The Hindi film song Thoda resham lagta hai (It takes a little silk), written by Bappi Lahiri for the 1981 film Jyoti, was long forgotten before it was rediscovered in 2002 by the American producer DJ Quik.

Based around an unauthorized 35-second sample of the recording, the Truth Hurts song Addictive prompted Lahiri to sue Dr. Dre (the executive producer of the song), Aftermath Records, and Universal Music (Aftermath’s parent company and distributor) for $500 million.

Beyond Lahiri’s claims of cultural imperialism, obscenity, and outright theft, DJ Quik’s rearrangement of the song was, in turn, adopted by music producers, including Lahiri himself, in a wide variety of international genres, including Indian, American, and Jamaican contexts. Yet even as this well-traveled tune evokes different historical and local meanings, it evokes an eroticized Other in each context, including its original one.

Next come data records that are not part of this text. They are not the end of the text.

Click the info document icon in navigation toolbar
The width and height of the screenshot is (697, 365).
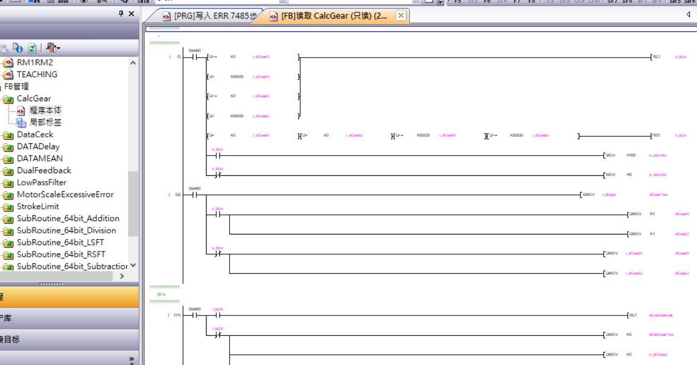[18, 48]
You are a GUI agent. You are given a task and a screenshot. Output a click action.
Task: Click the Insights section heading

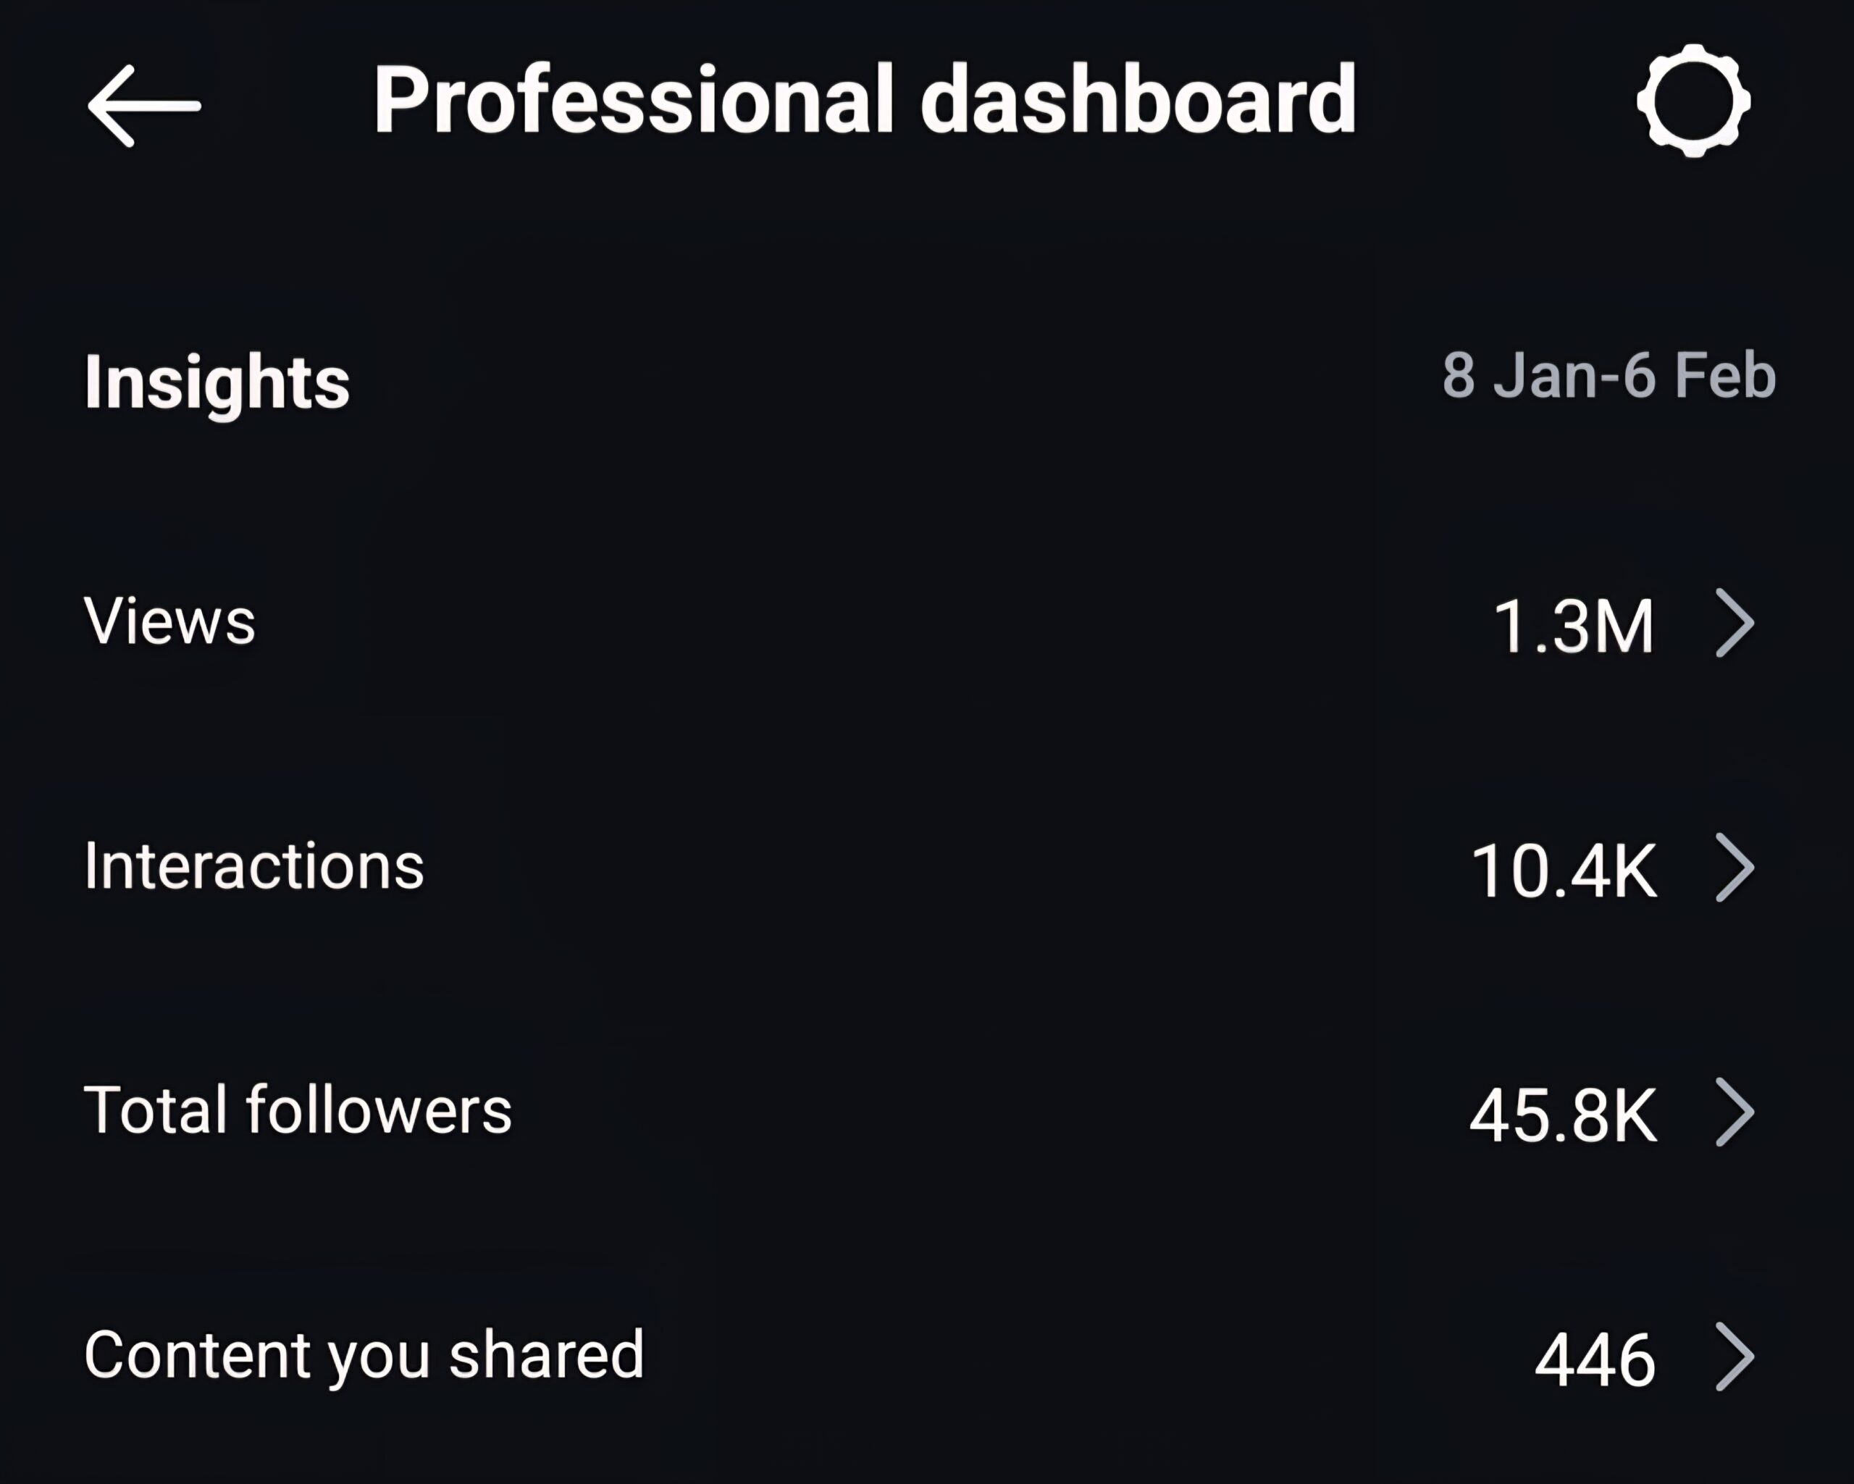[x=217, y=383]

This according to “It takes a little lawsuit: The flowering garden of Bollywood exoticism in the age of its technological reproducibility” by Wayne Marshall and Jayson Beaster-Jones (South Asian popular culture X/3 [October 2012] pp. 249–260). Above, a screen shot from the Addictive video; below, the song in its original context. (Yes, that’s the voice of the great Lata Mangeshkar!)